A city of Bend weather emergency declared Nov. 3 allows alternative shelters, like the one hosted last year at Bend Church, to house people when temperatures fall below 25 degrees. It also allows existing shelters, like Bethlehem Inn, to let more people in to sleep than they otherwise would.

Last year, Bethlehem Inn was able to allow up to 12 people to sleep on the floor of its dining hall, managing director Chris Clouart said. The shelter has a new dining hall, and Clouart said the shelter expects an inspection from the city’s fire department in the next few days to see how many additional people it can house during cold weather emergencies.

“I don’t have beds for them,” Clouart said. “I have mats on the floor.”

People seeking shelter at Bethlehem Inn need to pass a few hard barriers. They can’t be listed on a sex offender registry, a breath analysis test can’t show the presence of alcohol and they need to pass a drug test, though people who test positive only for marijuana may be considered because of how long the drug can stay in a person’s system.

Some of these barriers can be slightly relaxed during inclement weather — for instance, a person who registers a .07, just below the legal limit for intoxicated driving may be able to stay the night provided he or she behaves.

Bethlehem Inn also looks at what it can do to help people it can’t offer shelter to, he said, so the shelter might provide a warm sleeping bag or make sure the person has a good coat. But for the most part, Bethlehem Inn continues to follow its intake procedures. The shelter offers emergency intakes of up to seven days, after which families or single adults can stay for 30-day increments if they enter Bethlehem Inn’s case management program and actively work toward becoming self-sufficient.

“Whether there’s a low-barrier shelter or not, it doesn’t affect what we do,” he said. “It may affect who comes to us.”

Bethlehem Inn used to see fewer people seeking shelter in the summer, said Clouart, who started working at the shelter in 2007. But during the past few years, it’s been full regardless of the time of year. It’s now working on building a new facility with space for 10 families instead of five and increasing its space for single adults as well.

“Whether it’s the middle of December or the middle of July, we’ve been at capacity,” Clouart said.

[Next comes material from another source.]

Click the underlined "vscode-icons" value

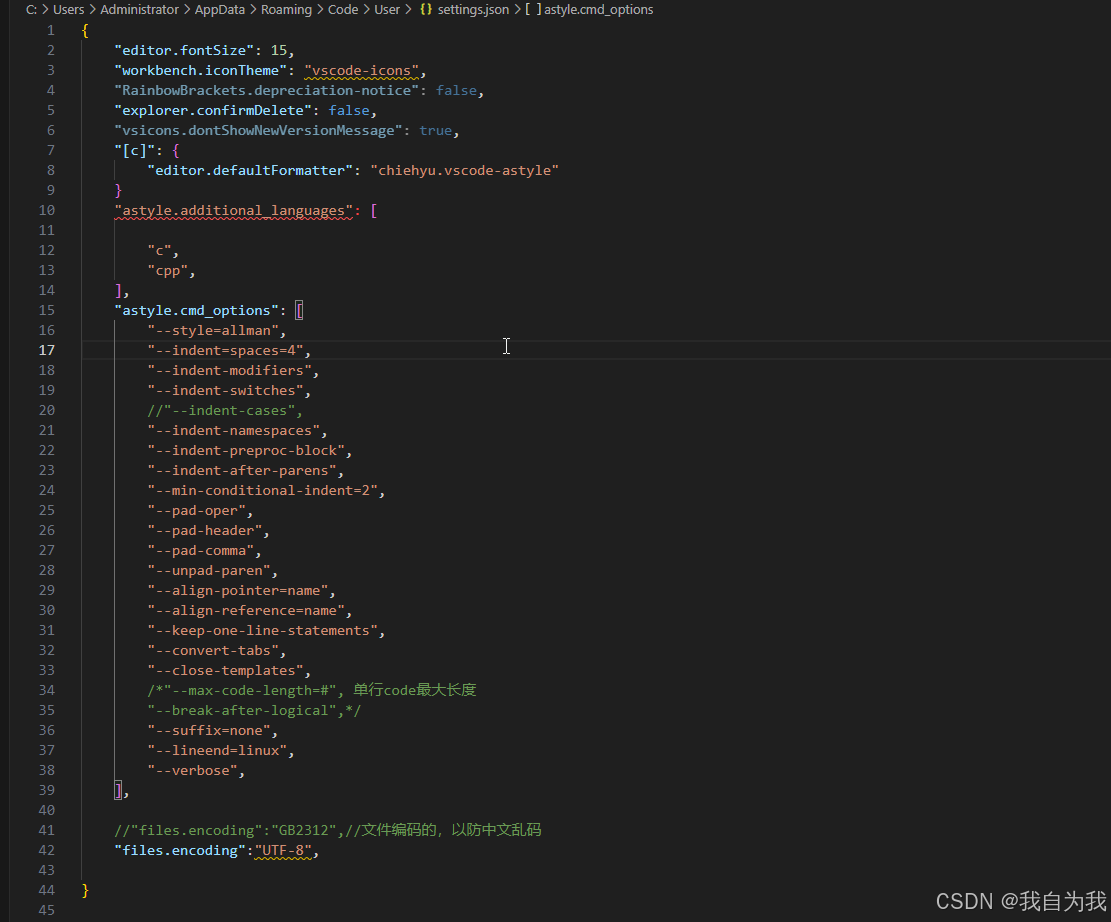(x=362, y=70)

This is due, in large part, to changing demographics of the shelter’s residents, he said. When he started working at Bethlehem Inn, the shelter’s residents were a “more stereotypical group of people,” many of whom had been homeless for years at a time. But as housing prices in Central Oregon skyrocketed and wages remained relatively stagnant, more Bend residents became “situationally homeless,” or temporarily without housing.

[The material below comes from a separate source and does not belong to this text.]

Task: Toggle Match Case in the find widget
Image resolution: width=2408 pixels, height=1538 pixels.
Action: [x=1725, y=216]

These often are people who have jobs and aren’t prepared to camp or live in their cars even during nice weather, the way chronically homeless people might, Clouart said.

Outside of Bend, homeless Central Oregonians who need shelter during the winter can turn to temporary shelters in Redmond and Sisters.

The Redmond cold-weather shelter opens at 6 p.m. when the prevailing temperature is freezing or below, said John Lodise, the shelter’s coordinator. It’s open to men, women and children and expects people seeking shelter to be sober, but it may “show grace” to people who have used alcohol or drugs in certain conditions, he said.

The shelter accepts people from Bend and elsewhere in Central Oregon, provided they find their own way to Redmond. A shelter van runs by the Redmond library, where the Bend-to-Redmond bus stops.

So far, Lodise said he hasn’t seen an increase in shelter seekers from Bend. The shelter, which has 22 sleeping pads and hopes to have closer to 30 soon, has not yet reached capacity.

“When the weather is on and off as it is in November, the numbers will build up and then we’ll close for a few nights and they’ll drop down again,” Lodise said. “When we get to December and January, the numbers build up and stay up.”